Can you fragment responses such that if an edge device (mobile app) is prompted for [thing] it can pass tokens upstream on the prompt -- Torrenting responses effectively - and you could push actual GPU edge devices in certain climates... like dens cities whom are expected to be a Fton of GPU cycle consumption around the edge?

So you have tiered processing (speed is done locally, quality level 1 can take some edge gpu - and corporate shit can be handled in cloud...

----

Can you fragment and torrent a response?

If so, how is that request torn up and routed to appropriate resources?

BOFH me if this is a stupid question? (but its valid for how we are evolving to AI being intrinsic to our society so quickly.)

swyx|2 years ago

> Dall-e often doesn’t even understand negation, let alone complex spatial relations in combination with color assignments to objects.

can someone explain how negation is currently done in stable diffusion? and why cant we do it in text LLMs?

scottmf|2 years ago

you can use negative logit bias

unknown|2 years ago

[deleted]

sandworm101|2 years ago

>> all sorts of edge to giant GPU deployment.

Soon the GPU and its associated memory will be on different cards, as once happened with CPUs. The day of the GPU with ram slots is fast approaching. We will soon plug terabytes of ram into our 4090s, then plug a half-dozen 4090s into a raspberry PI to create a Cronenberg rendering monster. Can it generate movies faster than Pixar can write them? Sure. Can it play Factorio? Heck no.

jsheard|2 years ago

Any seperation of a GPU from its VRAM is going to come at the expense of (a lot of) bandwidth. VRAM is only as fast as it is because the memory chips are as close as possible to the GPU, either on seperate packages immediately next to the GPU package or integrated onto the same package as the GPU itself in the fanciest stuff.

If you don't care about bandwidth you can already have a GPU access terabytes of memory across the PCIe bus, but it's too slow to be useful for basically anything. Best case you're getting 64GB/sec over PCIe 5.0 x16, when VRAM is reaching 3.3TB/sec on the highest end hardware and even mid-range consumer cards are doing >500GB/sec.

Things are headed the other way if anything, Apple and Intel are integrating RAM onto the CPU package for better performance than is possible with socketed RAM.

weebull|2 years ago

No it won't.
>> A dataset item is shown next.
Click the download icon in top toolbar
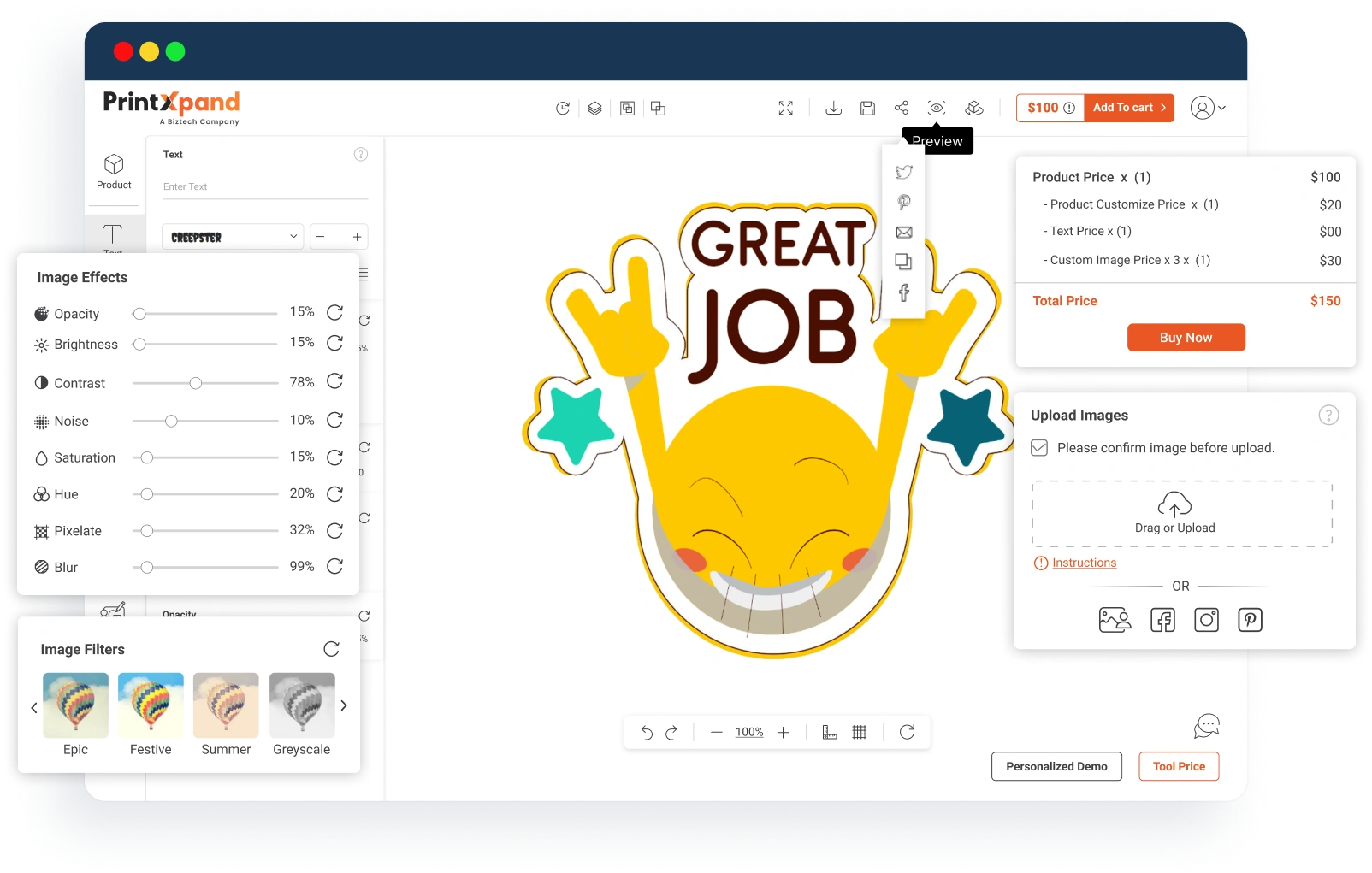 (x=833, y=108)
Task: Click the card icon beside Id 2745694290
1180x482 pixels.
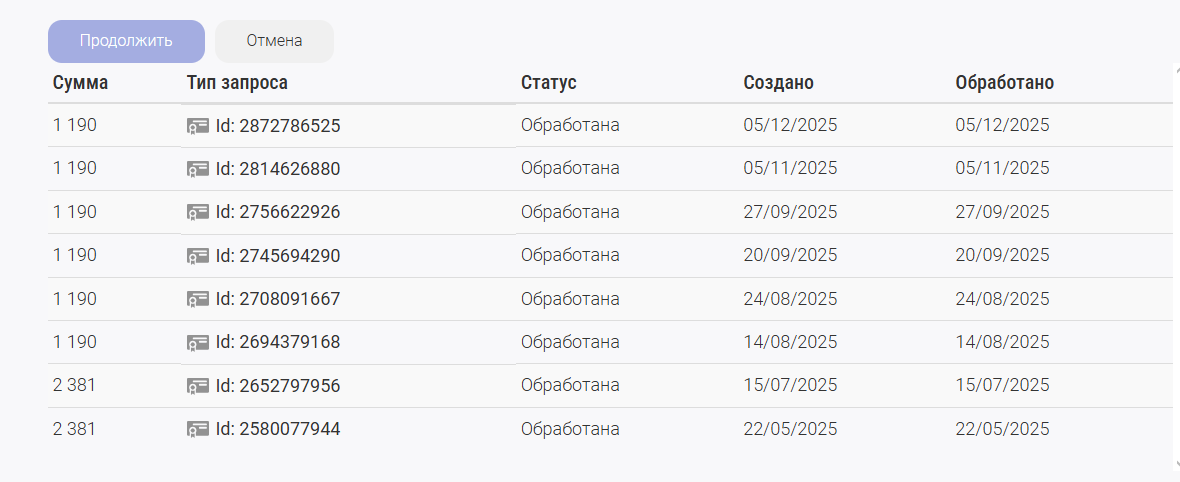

GPUs are good at ml partly because of the huge memory bandwidth. 1000s of bits wide. You won't find connectors that have that many terminals and maintain signal quality. Even putting a second bank soldered on the same signals can be enough to mess things up.

zettabomb|2 years ago

I doubt it. The latest GPUs utilize HBM which is necessarily part of the same package as the main die. If you had a RAM slot for a GPU you might as well just go out to system RAM, way too much latency to be useful.

ltbarcly3|2 years ago

I don’t think you really understand the current trends in computer architecture. Even cpus are being moved to have on package ram for higher bandwidth. Everything is the opposite of what you said.